START Material for this exercise
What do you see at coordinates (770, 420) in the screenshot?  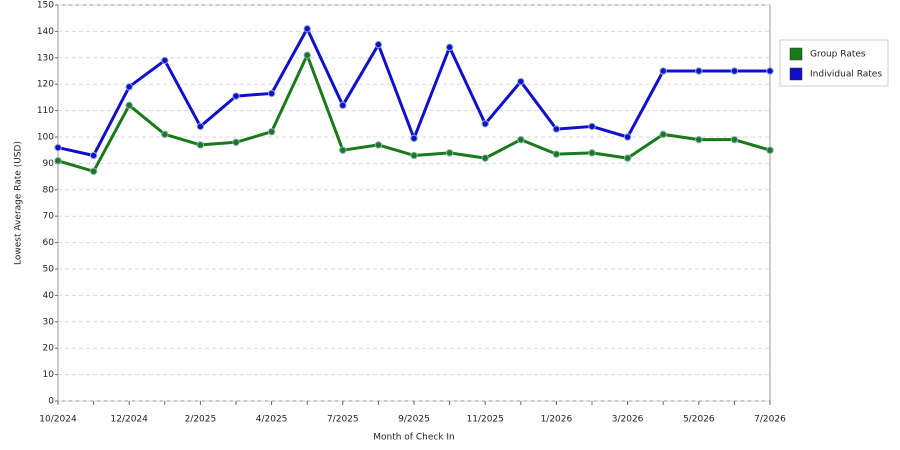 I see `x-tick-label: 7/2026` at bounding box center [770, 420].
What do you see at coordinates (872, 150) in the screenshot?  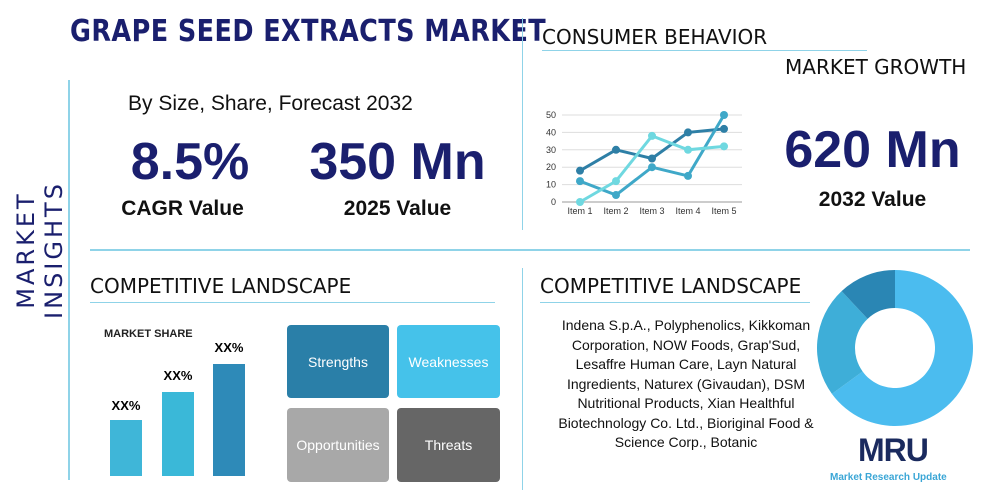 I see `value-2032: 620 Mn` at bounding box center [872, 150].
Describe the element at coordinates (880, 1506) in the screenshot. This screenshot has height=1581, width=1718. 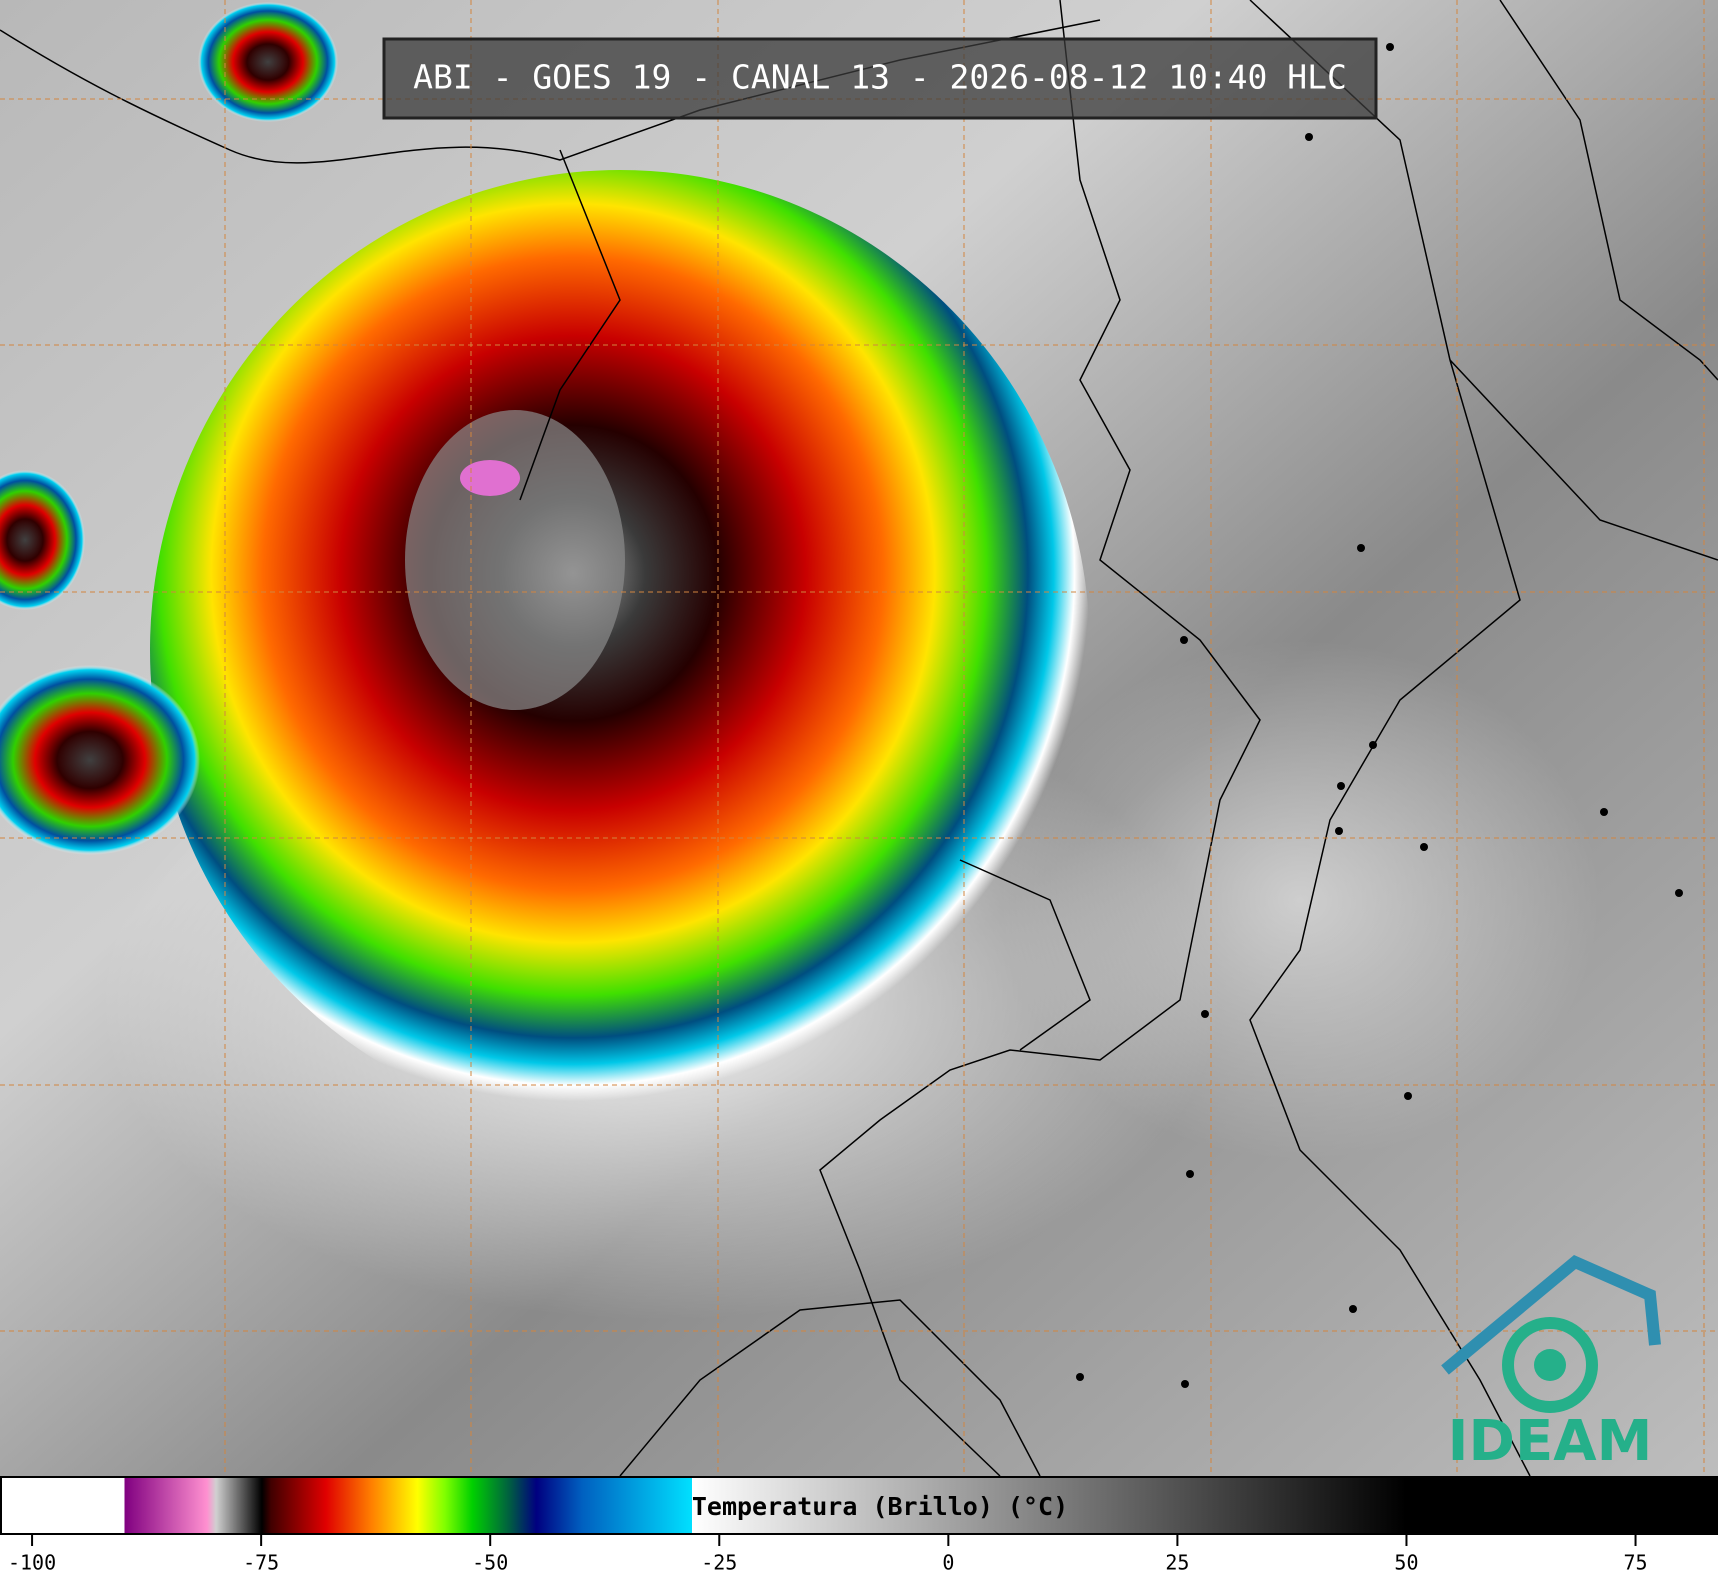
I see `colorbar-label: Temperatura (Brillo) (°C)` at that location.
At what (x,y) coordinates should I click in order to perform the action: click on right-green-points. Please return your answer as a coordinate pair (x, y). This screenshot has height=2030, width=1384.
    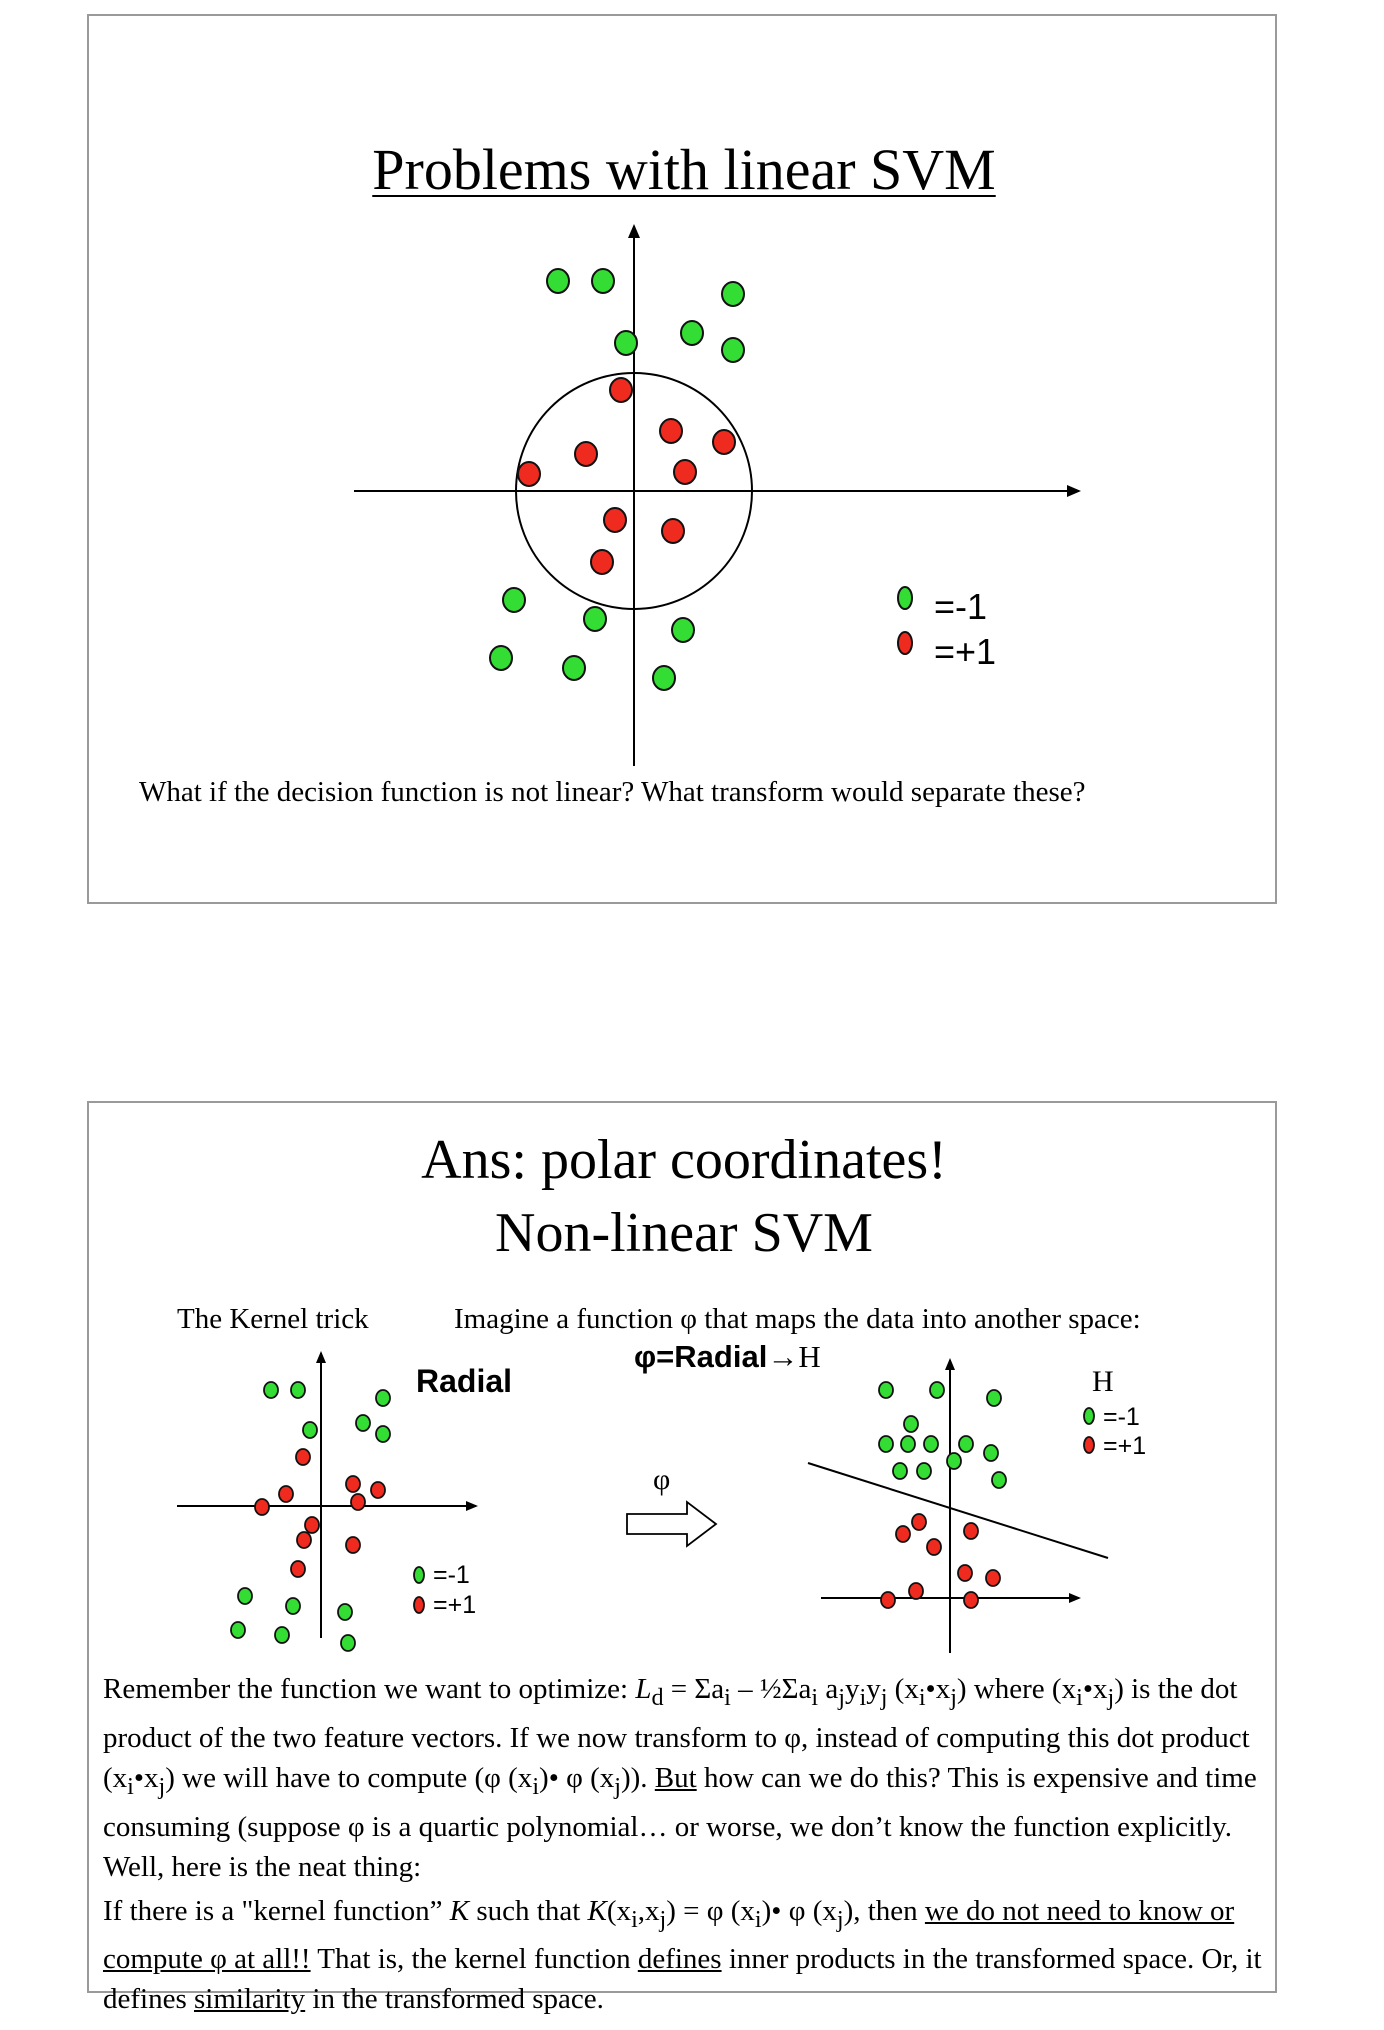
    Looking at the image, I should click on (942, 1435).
END Material for this exercise
§ **Task instructions**: Return, verbatim, the records from the line containing "At what (x,y)" through the end of the records, with both ends included and the pictures omitted.

§ **Result below**:
At what (x,y) coordinates should I click in order to perform the action: click on right-green-points. Please return your answer as a coordinate pair (x, y). This screenshot has height=2030, width=1384.
    Looking at the image, I should click on (942, 1435).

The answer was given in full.